Unpacking the problem
The biggest mistake in software development (and it’s one that is unfortunately repeated too often) is rushing or skipping the Scope phase. To liken it to another industry, it’s like trying to build a house without blueprints. Investing the time at the start of the project will significantly mitigate risks down the track.
The purpose of scope is two-fold, firstly to dive deeper into the problem statement and design a solution and secondly, prepare that solution for development. It is important for a scope to focus on a manageable body of work, instead of a product’s entire roadmap. Scoping out one build at a time makes the project more agile and allows the delivery team to deliver value earlier and often.
Scoping is performed by a Product Designer and a Product Developer from the Product team. Having these two specialities enables the team to consider solutions from not only the user’s perspective, but also the technical feasibility of its implementation. It is also important to involve the customer’s key decision makers and stakeholders in the process, so that everyone is on the same page and is satisfied with the direction the scope is taking. Customer Success Consultants are also involved here to educate and manage customer expectations and contribute insights from a commercial perspective.
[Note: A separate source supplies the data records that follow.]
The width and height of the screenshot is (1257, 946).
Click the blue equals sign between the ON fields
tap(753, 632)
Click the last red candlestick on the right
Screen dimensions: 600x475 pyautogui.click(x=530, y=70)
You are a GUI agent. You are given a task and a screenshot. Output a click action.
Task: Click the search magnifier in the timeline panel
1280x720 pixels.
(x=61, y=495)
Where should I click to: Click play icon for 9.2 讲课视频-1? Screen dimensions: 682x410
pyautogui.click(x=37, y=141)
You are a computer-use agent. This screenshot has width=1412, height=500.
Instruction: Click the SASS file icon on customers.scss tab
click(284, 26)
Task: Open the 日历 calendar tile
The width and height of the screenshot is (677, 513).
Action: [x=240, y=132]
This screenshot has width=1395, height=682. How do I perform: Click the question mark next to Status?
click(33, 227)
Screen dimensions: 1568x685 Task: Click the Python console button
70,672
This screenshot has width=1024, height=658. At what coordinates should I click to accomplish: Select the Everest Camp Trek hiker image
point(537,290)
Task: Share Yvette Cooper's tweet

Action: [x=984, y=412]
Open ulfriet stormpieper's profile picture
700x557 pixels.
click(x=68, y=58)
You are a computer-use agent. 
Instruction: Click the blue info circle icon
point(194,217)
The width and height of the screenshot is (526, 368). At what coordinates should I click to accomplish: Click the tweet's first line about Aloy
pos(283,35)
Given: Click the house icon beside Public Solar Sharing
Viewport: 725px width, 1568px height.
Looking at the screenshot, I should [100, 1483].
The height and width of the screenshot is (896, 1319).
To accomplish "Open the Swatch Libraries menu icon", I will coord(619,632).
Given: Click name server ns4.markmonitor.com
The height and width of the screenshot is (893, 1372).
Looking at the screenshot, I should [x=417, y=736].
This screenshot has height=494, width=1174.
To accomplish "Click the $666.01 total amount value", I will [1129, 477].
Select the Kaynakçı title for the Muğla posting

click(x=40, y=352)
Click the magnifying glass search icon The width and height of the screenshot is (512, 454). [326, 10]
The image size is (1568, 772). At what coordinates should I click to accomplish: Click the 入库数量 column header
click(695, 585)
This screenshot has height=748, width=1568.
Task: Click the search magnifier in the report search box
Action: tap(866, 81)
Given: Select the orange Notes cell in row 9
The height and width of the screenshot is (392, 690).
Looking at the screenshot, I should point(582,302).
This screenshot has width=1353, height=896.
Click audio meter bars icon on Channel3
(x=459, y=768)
In general, a scope should deliver the following artefacts for an upcoming build:
- Scope document
- Non-functional prototype
- Requirement’s backlog
- Database model
- Projected roadmap for the product
Realising these deliverables for a reasonably sized build typically takes between 2 and 5 weeks in length. Teams can scope for longer, however this indicates that they are scoping out too much and introduces risk during development. Our research has found that there is a 90% correlation between the scope length and the subsequent development length. The more that is scoped out into the future, the more unknowns and uncertainties are introduced into the project.